Book Review – Layers

Layers: Personal Narratives of Struggle, Resilience, and Growth from Jewish Women by Shira Lankin Sheps

From The Layers Project, “a blog that featured the images and raw intimate stories of Jewish women,” to the book Layers, which “tackles different life situations or taboo topics,” Shira Lankin Sheps invites her readers to experience, understand and commiserate with amazing women through her narration of their stories.

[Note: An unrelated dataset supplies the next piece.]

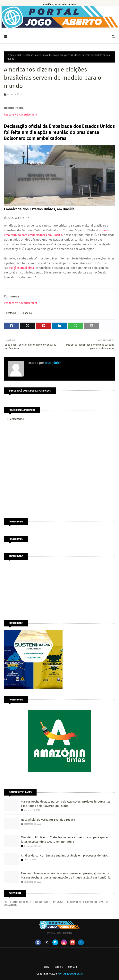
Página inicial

“These women teach us how to love through suffering and how to live beyond heartache…how to be sensitive to those who are different from us [and] open our minds to realities we never knew.” Each chapter in this book is a picture- a photograph of the woman and then her story as narrated to the author. Tzippi bounced between Israel and California, traumatized as a child by stints in bomb shelters, flying back and forth to care for her sick mother and father, and ultimately living with her husband and children in Israel, which “must have chosen me, because I don’t remember doing the actual choosing.” In time Tzippi founded Points of Contact, a group of matchmakers who reach across oceans and continents to bring people together who want to live in Israel. 

Malka has cerebral palsy but titles her story “Living Outside Your Comfort Zone.” The pages of Malka’s narrative are filled with photos of a beautiful, smiling teenager in a wheelchair; that same wheelchair brought her to the chuppah and let her cradle her baby on her lap. Her precocious son at age five explained why “’Hashem made you have a disability.’ I was really curious and anxious to hear this one. ‘So that you would always have a lap for me to sit on.’” Malka’s story ends with the admonition that “we all have limitations. But we don’t need to live according to them.” I can still see her smiling.

Kerry chooses joy; Yaffy chooses her identity and her country; Leah survived the Shoah and, as a “Bubie told her story to Shira and [her granddaughter] over Sukkot 2019, she was verbal, vibrant, and remembered even the smallest details of her past.” Tamary, in “Promises Made, Promises Kept,” cuts through miles of red tape to bring her brother, who has Down syndrome, to live in Israel with her and her sister, fulfilling that “promise made” to her ill mother to always care for him. 

I read this book while in Maine, whose rocky coastline exposes layer upon layer of eroded cliffs. If I had paid more attention in my high school science class, I could tell you about the rocks and sediments and composition of the cliffs. But though I probably yawned through the lesson (and apparently passed the test!), I can tell you about the layers- each change in color and texture relates a story, narrating the forces at work that mold and shape, willingly and unwillingly, that little part of that beautiful piece of our world. Layers relates those same forces- each woman’s courage in molding and shaping her world, surviving the traumas, sharing intimate details of births and miscarriages, illness and recovery- through amazing stories and ever smiling photographs. Thank you, Shira Lankin Sheps, for exposing the layers of our lives in our little parts of Hashem’s beautiful world.